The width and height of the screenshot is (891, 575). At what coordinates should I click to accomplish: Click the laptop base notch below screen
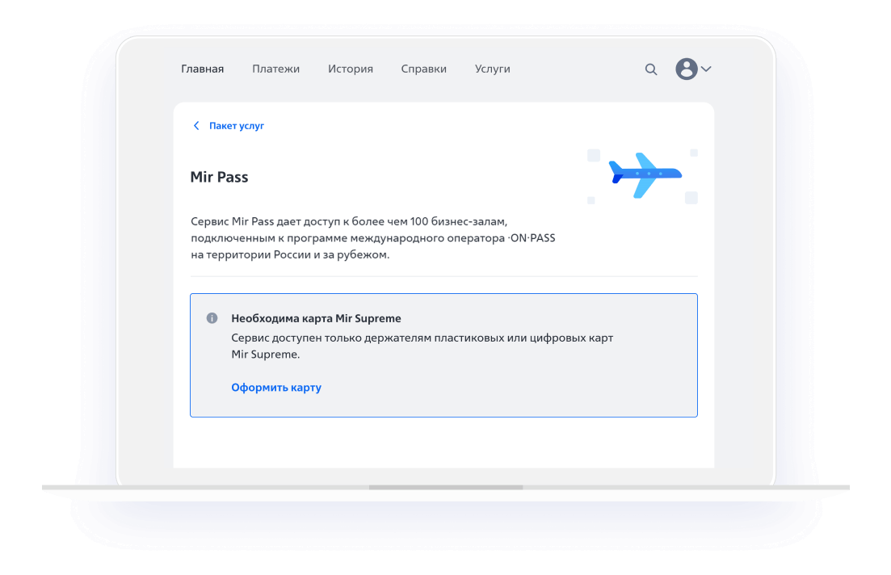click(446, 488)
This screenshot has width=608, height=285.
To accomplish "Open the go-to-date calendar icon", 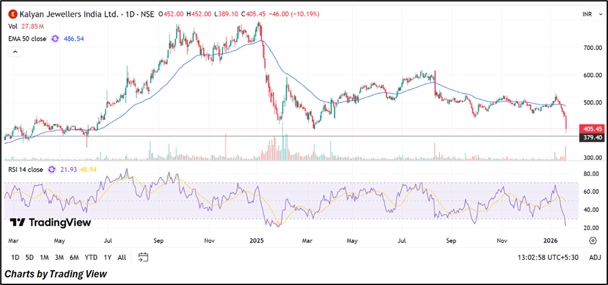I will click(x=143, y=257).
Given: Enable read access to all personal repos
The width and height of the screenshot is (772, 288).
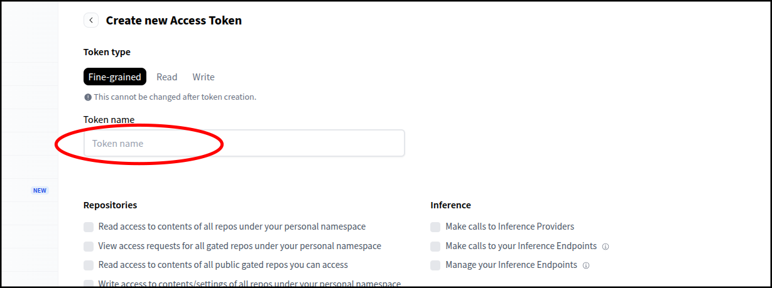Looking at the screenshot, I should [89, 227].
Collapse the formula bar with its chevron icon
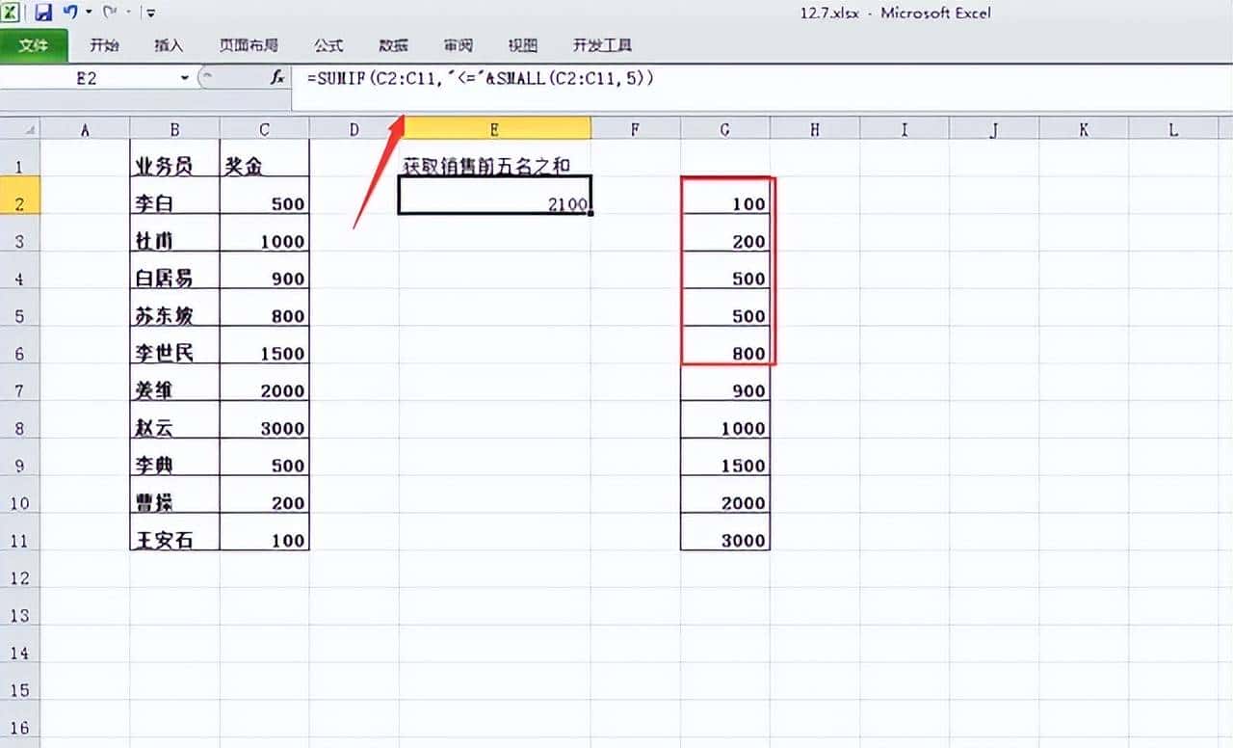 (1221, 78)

:: What you are asked to do ::
Output exactly, and with no pictures, the lines from the line that holds "The width and height of the screenshot is (772, 288)." through the last line of the listing above.

:: Written solution ::
The width and height of the screenshot is (772, 288).
Looking at the screenshot, I should [89, 227].
Collapse the formula bar with its chevron icon
 (1221, 78)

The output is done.